Nessun rimborso dell'IRAP per il professionista che corrisponde compensi elevati a terzi
05 Gennaio 2017
Compensi troppo elevati corrisposti a terzi sono una spia d'allarme per il Fisco, che respinge la domanda di rimborso dell'IRAP richiesta da un professionista odontoiatra; rimborso negato anche dopo l'iter giurisprudenziale, fino in Cassazione. L'ordinanza del 19 dicembre 2016 n. 26255 ha infatti condannato il contribuente, rigettando il suo ricorso perché “è evidente l'impegno finanziario del professionista per dotarsi di ingenti ausili”. Un impegno evidente – l'odontoiatra aveva speso circa 30mila euro – che rientra nelle disposizioni in materia. In particolare: “l'esistenza di un apparato che non sia sostanzialmente ininfluente, ovverosia di un quid pluris che secondo il comune sentire, del quale il giudice di merito è portatore ed interprete, sia in grado di fornire un apprezzabile apporto al professionista” fa sottostare il contribuente all'obbligo di pagamento del tributo.

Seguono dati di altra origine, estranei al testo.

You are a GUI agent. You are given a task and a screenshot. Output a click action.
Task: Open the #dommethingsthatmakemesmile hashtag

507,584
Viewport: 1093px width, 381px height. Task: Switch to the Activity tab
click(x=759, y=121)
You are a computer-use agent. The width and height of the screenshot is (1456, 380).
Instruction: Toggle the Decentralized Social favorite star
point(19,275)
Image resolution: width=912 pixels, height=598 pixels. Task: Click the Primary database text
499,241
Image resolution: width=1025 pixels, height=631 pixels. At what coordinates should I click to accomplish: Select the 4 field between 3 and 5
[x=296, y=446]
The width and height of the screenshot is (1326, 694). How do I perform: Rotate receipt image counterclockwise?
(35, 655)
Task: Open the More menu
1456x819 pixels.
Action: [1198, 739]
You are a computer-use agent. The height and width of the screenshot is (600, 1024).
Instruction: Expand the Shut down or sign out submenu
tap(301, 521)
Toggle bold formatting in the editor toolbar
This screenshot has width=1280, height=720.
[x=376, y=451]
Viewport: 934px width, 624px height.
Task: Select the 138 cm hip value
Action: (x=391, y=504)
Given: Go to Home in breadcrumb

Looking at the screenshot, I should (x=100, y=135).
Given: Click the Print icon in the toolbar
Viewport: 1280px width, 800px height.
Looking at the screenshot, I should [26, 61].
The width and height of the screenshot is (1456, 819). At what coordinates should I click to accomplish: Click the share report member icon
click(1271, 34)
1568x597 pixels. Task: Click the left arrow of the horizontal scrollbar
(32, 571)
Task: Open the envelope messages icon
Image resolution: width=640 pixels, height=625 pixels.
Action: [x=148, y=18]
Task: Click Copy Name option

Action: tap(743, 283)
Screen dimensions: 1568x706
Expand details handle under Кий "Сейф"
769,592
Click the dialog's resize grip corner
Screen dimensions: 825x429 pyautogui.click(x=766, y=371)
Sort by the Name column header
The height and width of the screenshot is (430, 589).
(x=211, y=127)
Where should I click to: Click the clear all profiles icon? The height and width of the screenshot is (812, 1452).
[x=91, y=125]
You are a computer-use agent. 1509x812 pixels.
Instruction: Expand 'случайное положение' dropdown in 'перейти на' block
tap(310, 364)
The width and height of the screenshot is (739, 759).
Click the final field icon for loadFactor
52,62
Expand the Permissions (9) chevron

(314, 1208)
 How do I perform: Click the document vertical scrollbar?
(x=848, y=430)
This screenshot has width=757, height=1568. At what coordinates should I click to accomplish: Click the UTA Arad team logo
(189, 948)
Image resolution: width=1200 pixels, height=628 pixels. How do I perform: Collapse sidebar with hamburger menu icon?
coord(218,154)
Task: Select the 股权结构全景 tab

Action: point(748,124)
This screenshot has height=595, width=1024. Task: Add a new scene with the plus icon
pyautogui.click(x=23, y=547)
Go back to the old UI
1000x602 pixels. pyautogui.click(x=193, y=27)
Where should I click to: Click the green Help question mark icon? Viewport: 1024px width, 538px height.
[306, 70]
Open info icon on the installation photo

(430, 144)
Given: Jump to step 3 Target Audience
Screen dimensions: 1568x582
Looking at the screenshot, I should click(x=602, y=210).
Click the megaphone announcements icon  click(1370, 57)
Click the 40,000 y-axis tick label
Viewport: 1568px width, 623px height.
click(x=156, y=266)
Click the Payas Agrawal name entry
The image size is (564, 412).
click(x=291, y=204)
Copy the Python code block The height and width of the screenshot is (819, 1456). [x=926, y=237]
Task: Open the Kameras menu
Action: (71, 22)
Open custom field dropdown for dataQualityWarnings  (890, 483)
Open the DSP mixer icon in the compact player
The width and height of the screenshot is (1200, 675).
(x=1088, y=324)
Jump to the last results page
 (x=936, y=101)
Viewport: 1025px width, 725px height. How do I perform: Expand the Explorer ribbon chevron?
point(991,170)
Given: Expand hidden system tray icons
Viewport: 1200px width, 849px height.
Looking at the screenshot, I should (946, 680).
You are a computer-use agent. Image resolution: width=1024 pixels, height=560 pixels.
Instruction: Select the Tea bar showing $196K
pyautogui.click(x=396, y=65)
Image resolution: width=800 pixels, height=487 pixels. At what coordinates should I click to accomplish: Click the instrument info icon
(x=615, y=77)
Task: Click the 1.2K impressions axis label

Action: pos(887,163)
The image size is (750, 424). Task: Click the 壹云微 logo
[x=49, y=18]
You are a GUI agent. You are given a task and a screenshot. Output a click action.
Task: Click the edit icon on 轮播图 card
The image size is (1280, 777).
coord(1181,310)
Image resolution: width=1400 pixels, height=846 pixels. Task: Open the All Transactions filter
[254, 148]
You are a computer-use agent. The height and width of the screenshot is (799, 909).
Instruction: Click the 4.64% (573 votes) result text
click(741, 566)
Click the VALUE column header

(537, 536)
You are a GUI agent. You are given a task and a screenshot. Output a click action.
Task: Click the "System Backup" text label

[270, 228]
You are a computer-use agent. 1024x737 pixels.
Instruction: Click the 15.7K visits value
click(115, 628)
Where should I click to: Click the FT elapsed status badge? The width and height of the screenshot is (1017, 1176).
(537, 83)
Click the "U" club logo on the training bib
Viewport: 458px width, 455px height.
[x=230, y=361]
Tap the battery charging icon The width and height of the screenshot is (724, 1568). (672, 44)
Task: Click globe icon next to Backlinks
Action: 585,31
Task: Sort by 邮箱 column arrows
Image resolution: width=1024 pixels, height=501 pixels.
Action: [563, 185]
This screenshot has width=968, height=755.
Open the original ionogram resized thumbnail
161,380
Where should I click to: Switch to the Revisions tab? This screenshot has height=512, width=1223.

I giudici della Corte, dunque, hanno confermato la linea già intrapresa dalla CTR, che aveva condannato il professionista ritenendo che la sua attività fosse soggetta ad IPRA anche in virtù dell'emersione di notevoli compensi corrisposti a terzi, in ogni anno considerato. Ciò era evidentemente “dimostrazione della sussistenza del presupposto dell'autonoma organizzazione”. E infatti tale presupposto, come noto, ricorre quando il contribuente sia responsabile dell'organizzazione, in qualsiasi forma, e non sia inserito in strutture organizzative riferibili ad altrui responsabilità, impieghi beni strumentali eccedenti il minimo indispensabile e si avvalga di lavoro altrui in modo non occasionale che superi la soglia di un solo collaboratore.